> _Task prompt_:
Below are records; the lines starting at the one with "Instruction: Click date label 10 on the axis" and ending at the one with "This screenshot has width=836, height=605." must be reproduced exactly, both included. Pictures must not appear.

> _Input_:
══════════════════════════════

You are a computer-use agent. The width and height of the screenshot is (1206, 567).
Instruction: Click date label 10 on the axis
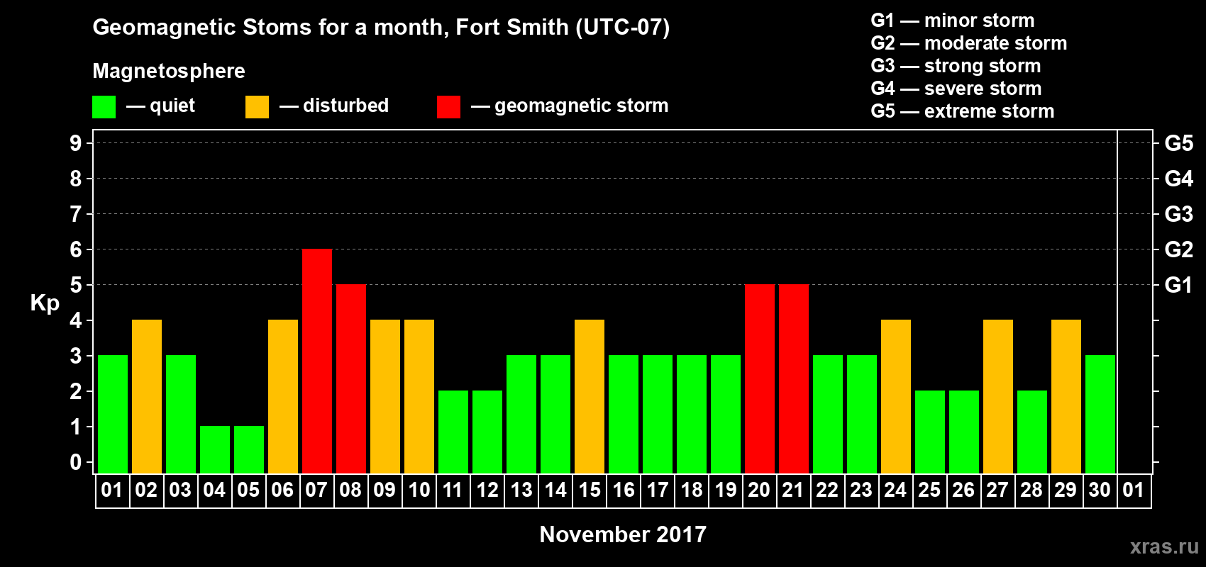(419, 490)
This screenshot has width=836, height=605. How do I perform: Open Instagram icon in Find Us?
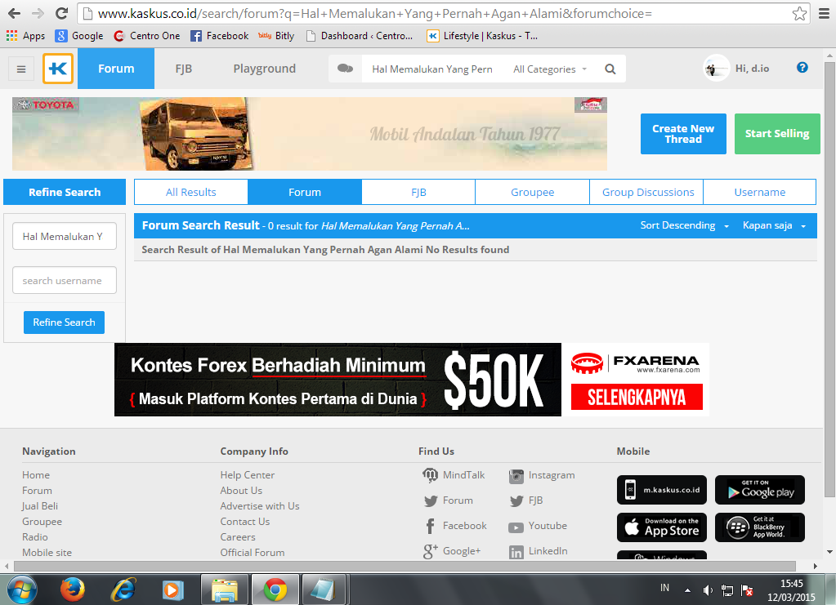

══════════════════════════════

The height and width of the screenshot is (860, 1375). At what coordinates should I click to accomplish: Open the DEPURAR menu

══════════════════════════════

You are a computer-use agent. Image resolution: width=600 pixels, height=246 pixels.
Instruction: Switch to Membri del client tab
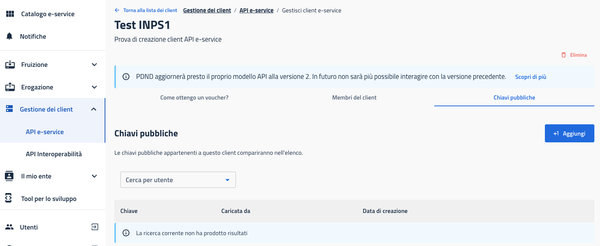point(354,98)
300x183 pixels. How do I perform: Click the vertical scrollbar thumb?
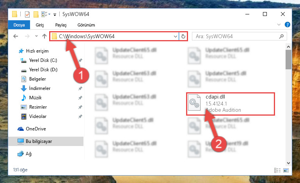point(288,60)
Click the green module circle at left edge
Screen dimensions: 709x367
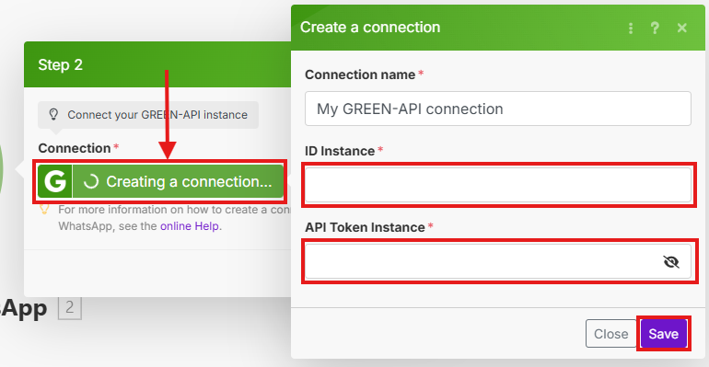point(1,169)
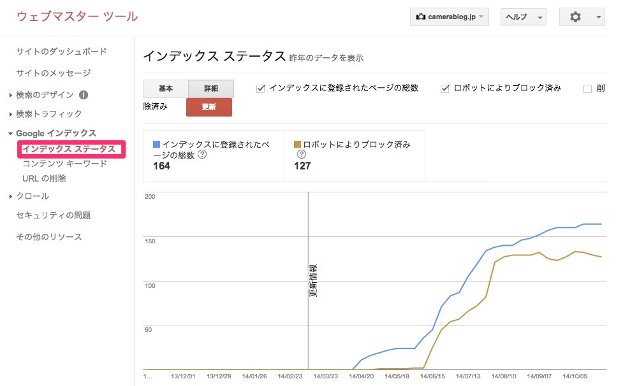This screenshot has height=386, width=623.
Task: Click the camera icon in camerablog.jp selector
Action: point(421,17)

══════════════════════════════

> _Problem solution_:
Instruction: Click date label 10 on the axis
(419, 490)
This screenshot has width=836, height=605. How do I perform: Open Instagram icon in Find Us?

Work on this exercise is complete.